I get the feeling I have mentioned one or more of these before, but just have had an urge to repeat them:
* I am forever puzzled by the "too low to make sense to me" cost of carrots. Is it is a sign of something wrong with how agriculture works in Australia? I would not have these thoughts if they were, say, double the cost. Perhaps I should offer to pay more at the check out? I'm sure that's a conversation which wouldn't be awkward at all.
* A significant reduction in CO2 emissions will not be possible until we outlaw Pringles, or imitation Pringles. I mean, just slice and fry potatoes for a nice snack - don't expend all that energy on drying and powdering them, only to reconstitute it to bake them again. It's ridiculous.
* Elon Musk enjoys, I suspect, his Twitter avatar of his Starship looking rather pointy-phallic:
* OK,
this one is serious: just how much unnecessary crap do governments think we can put into orbit before it becomes so full of dangerous shards of debris that we can't do anything important there?:
China is ramping up plans for government-sponsored satellites to beam
internet from space, taking on U.S. rivals like SpaceX and Amazon in
the race to own the next frontier of connectivity.
Why it matters: There's growing concern that China is trying to enter the space internet market with the same strategy it used on earth with Huawei and 5G — use a state-backed company to undercut competitors and spread global influence.
What's happening: China is attempting to launch its own network to rival global competitors.
- China's "StarNet" would launch 10,000 satellites in the next 5 to 10 years, according to an Asia Times report that cites a publication run by the official China News Service.
- China
intends to build a space infrastructure system for communications,
navigation and remote sensing with global coverage as part of its latest
five-year plan.
* Speaking of China: as far as I can tell, they have become good enough at rocketry, but still can't put together a decent airliner. (And I think their military jets are all based on other nation's designs and tech, too.) Doesn't that seem a little odd? Maybe your basic rocket is relatively simple compared to a 777, and you don't have to worry about using it twice, so I guess it makes sense. [And I have read that airline manufacture requires so many components that they all inevitably have input from other nations, even if it is a Boeing or (obviously) an Airbus.] Is this technological barrier a reason to doubt China is genuinely in a position to take over the world - that if you can't put together a decent fighter or passenger jet in your nation, because other nations don't want to help you do it, you're not as powerful as you think you are?

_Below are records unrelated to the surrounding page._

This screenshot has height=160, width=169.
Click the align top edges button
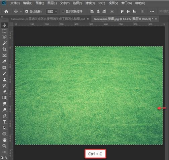pos(122,11)
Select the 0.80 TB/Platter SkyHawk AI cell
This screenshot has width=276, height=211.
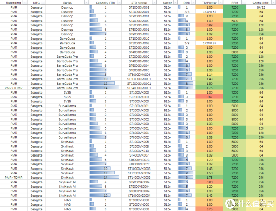(209, 182)
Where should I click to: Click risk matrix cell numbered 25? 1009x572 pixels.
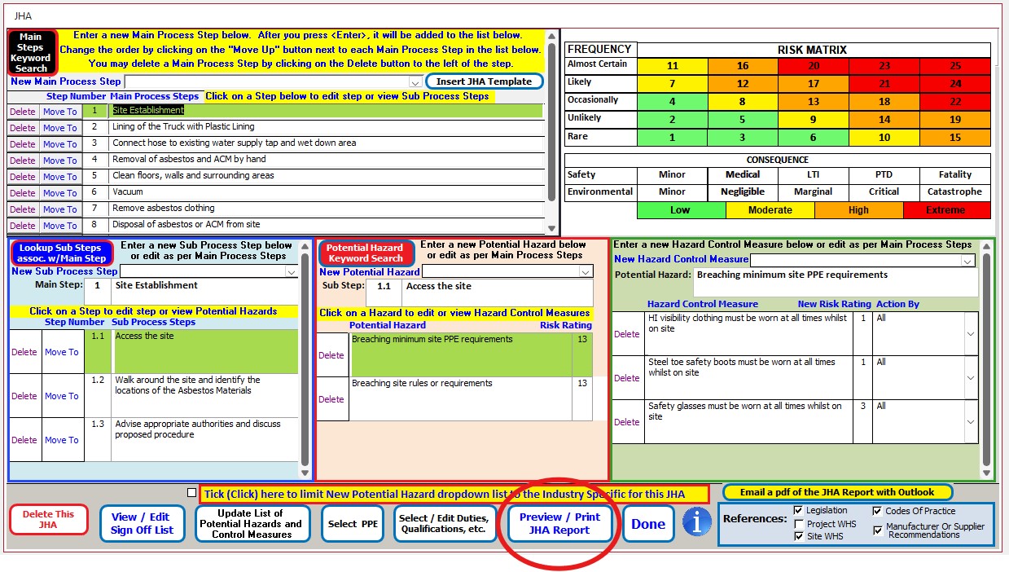(954, 66)
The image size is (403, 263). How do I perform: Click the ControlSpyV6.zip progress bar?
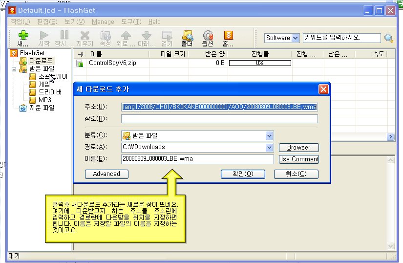(x=260, y=63)
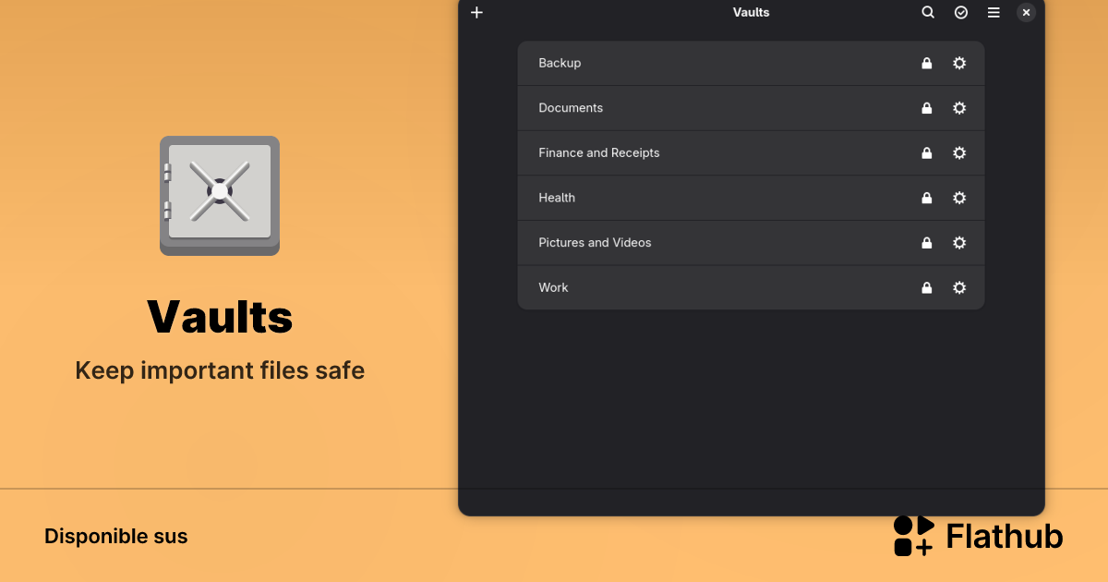The image size is (1108, 582).
Task: Close the Vaults window
Action: 1026,12
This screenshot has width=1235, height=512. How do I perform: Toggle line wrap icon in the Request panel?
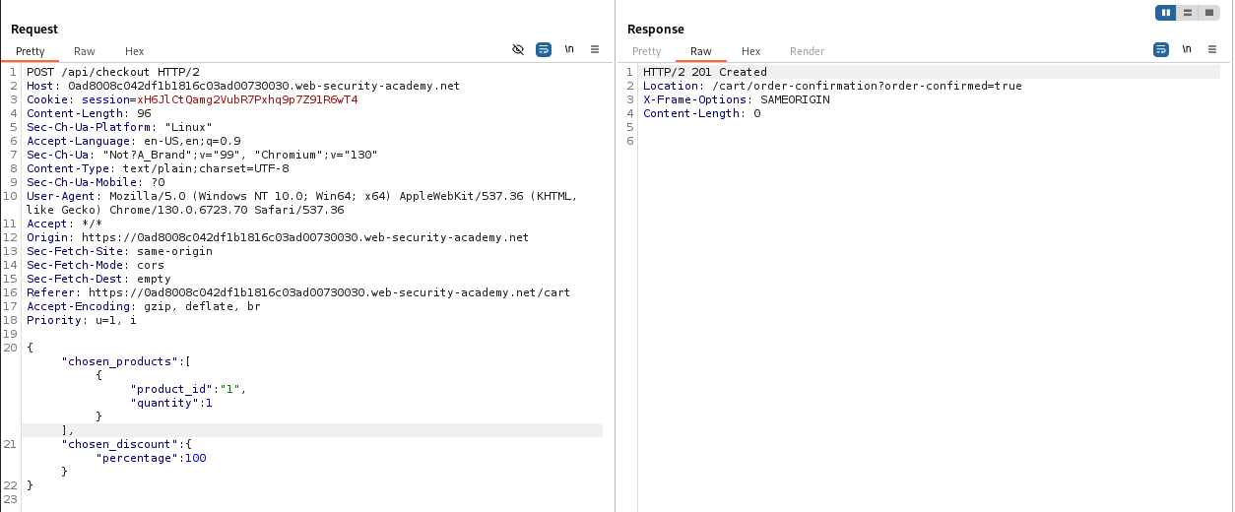(544, 49)
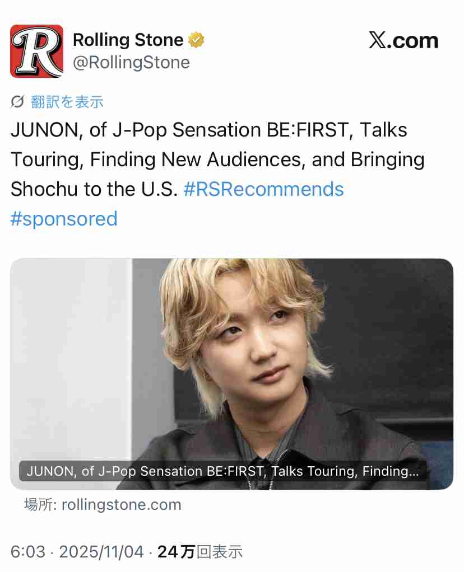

And toilets - based on a couple of Youtube videos, it seems Chinese toilets are, outside of your decent big city hotels, routinely horrendous. Again, perhaps this is a measure of international power - you are not a country ready to take over the world while ever a significant number of your toilets are holes in the ground. But wait - maybe we only 10 years left!:
A “Toilet Revolution” was launched in China five years
ago. The aim was to eliminate epidemics such as the deadly Covid-19
outbreak, which has so far claimed more than 1,800 lives and infected at least 72,000 people.
Geared to upgrade hygiene and sanitation in urban and rural parts of the world’s second-largest economy, up to 68,000 toilets were built or refurbished between 2015 and 2019.
By the end of this year, an additional 64,000 will come
online as part of the ultimate goal to have a 100% “civilized” toilet
culture by 2030.
“The toilet issue is not a small issue. It is an important
part of civilized construction in both urban and rural areas,”
President Xi Jinping said at the launch of his ambitious building program.
* Radical African Islam - I mean, seriously, how do these people ever think they will be popular enough to actually really run a country. In Mozambique, for example:
A leading aid agency says that children as young as 11 are being beheaded in Mozambique's Cabo Delgado province.
One
mother told Save the Children she had to watch her 12-year-old son
killed in this way close to where she was hiding with her other
children.
More than 2,500 people have been killed and 700,000 have fled their homes since the insurgency began in 2017.
Militants linked to the Islamic State (IS) group are behind a conflict in the province....
The insurgents are known locally as al-Shabab, which means The Youth in
Arabic. This reflects that it receives its support mostly from young
unemployed people in the predominantly Muslim region of Cabo Delgado.
A
group with a similar name has existed in Somalia for more than a
decade. It is affiliated to al-Qaeda, unlike the Mozambican group which
allied itself with the rival IS movement in 2019.
IS
sees the insurgents as being part of what it calls its Central Africa
Province. It released images last year showing fighters in Cabo Delgado
with AK-47 rifles and rocket propelled grenades....
Mr Briggs told the BBC World Service it was difficult to determine their exact motivations as they did not have a manifesto.
"They
co-opt young people in to joining them as conscripts and if they refuse
they are killed and sometimes beheaded. It's really hard to see what is
the end game."
After
visiting Cabo Delgado's capital Pemba last year, a delegation from the
South African Bishop's Conference said that "almost everyone spoken to
agrees that the war is about multinational corporations gaining control
of the province's mineral and gas resources".
I don't know - but youth beheading even younger youth seems a, shall we say, very indirect way of dealing with too much control by multinational corporations.